Press freedom under attack

Miami Herald: It seemed appropriate that President Rafael Correa of Ecuador was hosting Iran’s Mahmoud Ahmadinejad on a state visit last week just as the Correa-controlled courts were poised to deliver another blow to freedom of the press. As in Iran and nearby Venezuela, the president seems to be waging an all-out drive to muzzle, if not destroy, the independent news media in his country.

Since becoming president, he has used all the powers at his disposal — state-controlled media, rubber-stamp lawmakers, the courts and the presidency itself — to intimidate the news media and put an end to criticism of his government. Ironically, in view of his autocratic record, the president feels he’s been libeled by a newspaper column that called him a dictator.

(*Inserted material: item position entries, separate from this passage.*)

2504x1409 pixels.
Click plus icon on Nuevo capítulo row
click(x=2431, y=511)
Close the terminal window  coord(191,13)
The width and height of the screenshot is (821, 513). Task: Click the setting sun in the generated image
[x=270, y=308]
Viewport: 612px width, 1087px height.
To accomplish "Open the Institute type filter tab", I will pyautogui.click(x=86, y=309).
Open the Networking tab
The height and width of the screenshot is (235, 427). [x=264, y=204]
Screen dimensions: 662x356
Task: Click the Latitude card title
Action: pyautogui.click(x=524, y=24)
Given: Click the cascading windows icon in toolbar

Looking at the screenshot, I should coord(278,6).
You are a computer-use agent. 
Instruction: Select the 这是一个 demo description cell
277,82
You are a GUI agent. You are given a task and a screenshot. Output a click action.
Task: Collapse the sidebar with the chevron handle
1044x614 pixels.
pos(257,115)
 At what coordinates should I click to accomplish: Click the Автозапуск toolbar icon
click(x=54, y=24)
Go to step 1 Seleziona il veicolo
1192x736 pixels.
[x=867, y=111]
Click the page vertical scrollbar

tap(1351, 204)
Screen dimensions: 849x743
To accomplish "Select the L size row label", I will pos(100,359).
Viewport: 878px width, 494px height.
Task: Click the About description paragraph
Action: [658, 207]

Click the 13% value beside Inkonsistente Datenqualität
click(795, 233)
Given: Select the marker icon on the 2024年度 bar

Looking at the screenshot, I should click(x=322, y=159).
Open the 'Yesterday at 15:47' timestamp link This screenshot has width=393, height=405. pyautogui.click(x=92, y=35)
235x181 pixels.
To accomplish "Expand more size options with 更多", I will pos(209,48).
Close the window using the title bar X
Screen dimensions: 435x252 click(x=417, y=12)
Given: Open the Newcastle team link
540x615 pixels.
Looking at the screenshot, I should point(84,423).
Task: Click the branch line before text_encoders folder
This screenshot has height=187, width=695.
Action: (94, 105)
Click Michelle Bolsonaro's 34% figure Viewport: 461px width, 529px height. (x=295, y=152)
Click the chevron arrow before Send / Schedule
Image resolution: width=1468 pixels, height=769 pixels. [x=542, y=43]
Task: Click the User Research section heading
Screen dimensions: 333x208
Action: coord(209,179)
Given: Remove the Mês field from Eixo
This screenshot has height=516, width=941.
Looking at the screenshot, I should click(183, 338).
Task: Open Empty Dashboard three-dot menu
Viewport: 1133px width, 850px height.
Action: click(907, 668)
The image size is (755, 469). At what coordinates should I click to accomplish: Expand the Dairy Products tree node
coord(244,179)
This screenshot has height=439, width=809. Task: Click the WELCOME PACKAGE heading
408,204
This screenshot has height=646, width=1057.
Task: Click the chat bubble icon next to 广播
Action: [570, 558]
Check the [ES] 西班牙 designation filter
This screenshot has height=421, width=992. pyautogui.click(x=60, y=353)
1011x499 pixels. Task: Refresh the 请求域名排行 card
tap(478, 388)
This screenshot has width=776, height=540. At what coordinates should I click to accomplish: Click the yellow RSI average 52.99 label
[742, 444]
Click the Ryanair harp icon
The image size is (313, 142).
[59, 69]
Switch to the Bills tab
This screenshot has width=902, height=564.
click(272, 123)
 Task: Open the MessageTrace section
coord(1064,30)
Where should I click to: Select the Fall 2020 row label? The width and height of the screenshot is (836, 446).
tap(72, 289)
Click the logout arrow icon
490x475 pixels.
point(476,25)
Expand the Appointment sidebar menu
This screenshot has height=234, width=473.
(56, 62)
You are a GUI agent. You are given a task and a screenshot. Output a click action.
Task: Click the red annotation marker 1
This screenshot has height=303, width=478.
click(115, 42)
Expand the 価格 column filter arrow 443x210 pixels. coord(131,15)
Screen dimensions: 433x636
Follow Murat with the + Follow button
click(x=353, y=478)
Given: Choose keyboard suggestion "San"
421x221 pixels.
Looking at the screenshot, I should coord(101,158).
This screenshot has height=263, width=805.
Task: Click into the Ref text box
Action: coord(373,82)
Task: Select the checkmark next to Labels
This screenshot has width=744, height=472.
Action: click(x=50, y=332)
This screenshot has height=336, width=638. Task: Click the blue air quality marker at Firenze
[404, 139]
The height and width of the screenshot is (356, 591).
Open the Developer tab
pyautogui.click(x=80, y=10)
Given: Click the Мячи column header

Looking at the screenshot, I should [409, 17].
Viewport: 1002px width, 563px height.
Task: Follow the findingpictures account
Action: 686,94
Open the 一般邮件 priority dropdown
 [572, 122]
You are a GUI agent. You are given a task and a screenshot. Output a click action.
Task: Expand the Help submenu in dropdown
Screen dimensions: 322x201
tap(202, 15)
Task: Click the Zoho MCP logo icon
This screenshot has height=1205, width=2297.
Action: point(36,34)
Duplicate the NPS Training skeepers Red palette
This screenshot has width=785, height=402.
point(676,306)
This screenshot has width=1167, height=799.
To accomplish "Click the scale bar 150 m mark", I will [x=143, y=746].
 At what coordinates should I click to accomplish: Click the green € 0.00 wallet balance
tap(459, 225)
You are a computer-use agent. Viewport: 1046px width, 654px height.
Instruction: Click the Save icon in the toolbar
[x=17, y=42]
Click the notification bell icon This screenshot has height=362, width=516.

Stung by a column in the 90-year-old El Universo, called “No to Lies,” Mr. Correa filed a criminal defamation lawsuit last year. He asked the courts find the writer and the newspaper’s directors guilty and sentence them to the maximum term of three years in prison, plus payment of $50 million.

Although the trial record ran to 5,000-some pages, the judge delivered a 156-page verdict against the defendants within 24 hours. A forensic analysis of his computer led a U.S. consultant hired by the defense to conclude that the ruling was written by the president’s lawyer.

Despite this, the columnist and El Universo’s directors were sentenced to three years in prison and ordered to pay the president $30 million. The verdict is being appealed.

The eventual outcome of the case will be crucial to freedom of the press in Ecuador and throughout Latin America.